En s'adressant à M. Alain Vasselle, M. Laurent Wauquiez, secrétaire d'Etat chargé de l'emploi, a souligné qu'il est important d'orienter les personnes au chômage vers les secteurs créateurs d'emploi. Il a contesté l'idée selon laquelle les radiations augmenteraient les charges des conseils généraux au titre du RMI, le nombre de titulaires de cette allocation ayant au contraire diminué au cours de la période récente. Le Gouvernement mène par ailleurs une réflexion sur l'accompagnement des titulaires de minima sociaux, auquel le secteur de l'insertion par l'activité économique (IAE) apporte une contribution importante en combinant réinsertion sociale et professionnelle. Il a estimé que les agents de l'ANPE ont beaucoup évolué depuis quelques années, les plus jeunes se sont ainsi affranchis des dogmes du « politiquement correct » et admettent la nécessité d'effectuer des contrôles tout en ayant une appréhension réaliste du marché du travail. Il faut cependant faire évoluer encore le fonctionnement interne du nouvel opérateur, qui comptera près de 50 000 agents une fois la fusion réalisée.

Répondant à M. Guy Fischer, il a souligné que la précarité n'a pas augmenté ces dernières années : le pourcentage de salariés en CDD est stable, autour de 6,8 %, et 15,7 % des salariés sont employés à temps partiel, soit un taux identique à celui constaté en 2005. Enfin, il faut rappeler que la pire forme de précarité réside dans le fait d'être privé d'emploi.

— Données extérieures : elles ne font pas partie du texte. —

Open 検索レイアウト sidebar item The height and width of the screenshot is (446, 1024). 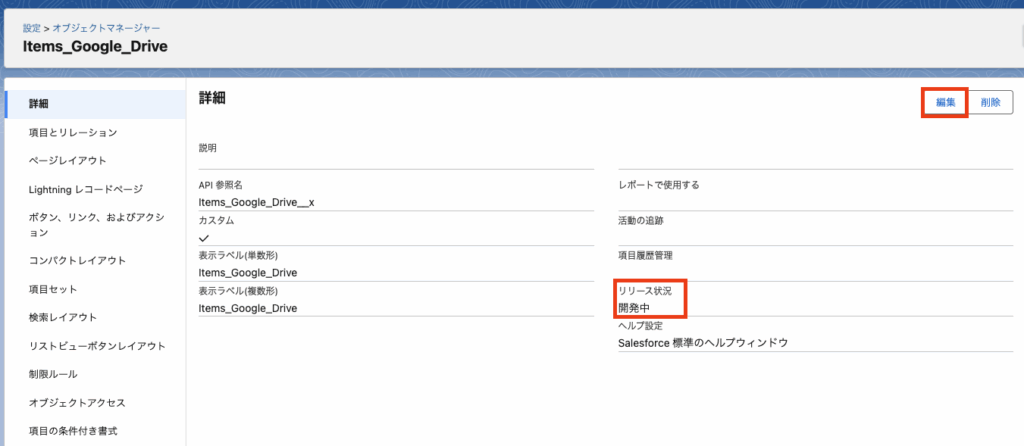[x=63, y=317]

En réponse à Mme Annie Jarraud-Vergnolle, il a d'abord estimé que la définition de l'offre raisonnable d'emploi intègre la notion de travail décent au sens du BIT, puis il a insisté sur la nécessité de réformer le système de formation, qui s'adapte plus à l'offre de financement qu'aux besoins des employeurs.

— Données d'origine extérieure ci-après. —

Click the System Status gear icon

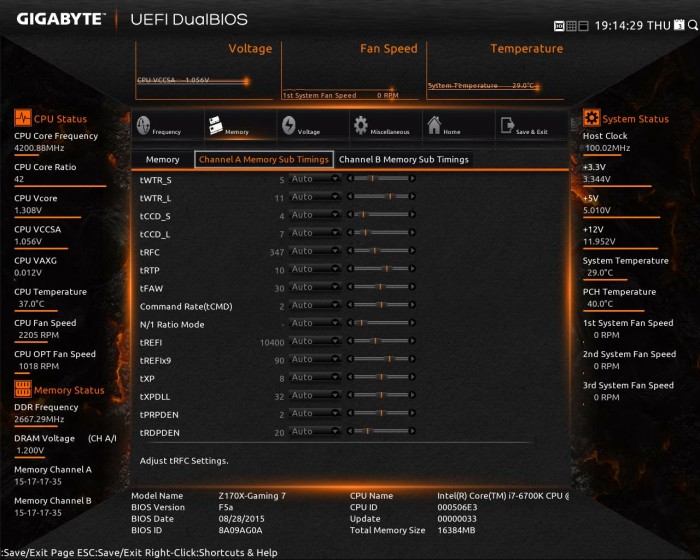click(x=591, y=119)
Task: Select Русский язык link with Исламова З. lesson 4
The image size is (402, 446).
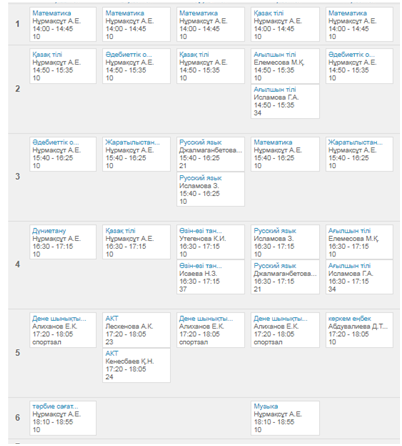Action: 275,231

En s'adressant enfin à M. Michel Esneu, il s'est déclaré très conscient et préoccupé par le fait que les jeunes soient désormais confrontés à une pénurie de places dans les CFA, d'autant que les régions refusent souvent d'accueillir un apprenti qui ne réside pas sur leur territoire, ce qui n'est pas acceptable.

Debut de section - Permalien
Christine Lagarde, ministre de l'économie, de l'industrie et de l'emploi

a précisé qu'une obligation de moyens pèserait sur l'opérateur dans ses relations avec les demandeurs d'emploi. La notion d'offre raisonnable d'emploi relève effectivement plus du domaine de la common law que du droit romain, mais elle a estimé que cette innovation juridique serait positive. Les emplois aidés dans le secteur non marchand doivent continuer d'être utilisés au bénéfice des personnes les plus éloignées de l'emploi. Par ailleurs, la qualité du travail des agents de l'ANPE ne doit pas être sous-estimée, l'agence recélant des trésors d'inventivité, de créativité et de bonne volonté.

Sur la question des maisons de l'emploi, elle a indiqué que le député Jean-Paul Anciaux remettra très prochainement un rapport présentant des pistes pour maintenir et étendre les structures qui fonctionnent. Une réunion se tiendra le 2 juillet pour relancer les discussions en vue de la réforme de la formation professionnelle et il n'est pas prévu, à ce jour, de modifier l'affectation des agents de l'Afpa chargés de l'orientation des demandeurs d'emploi.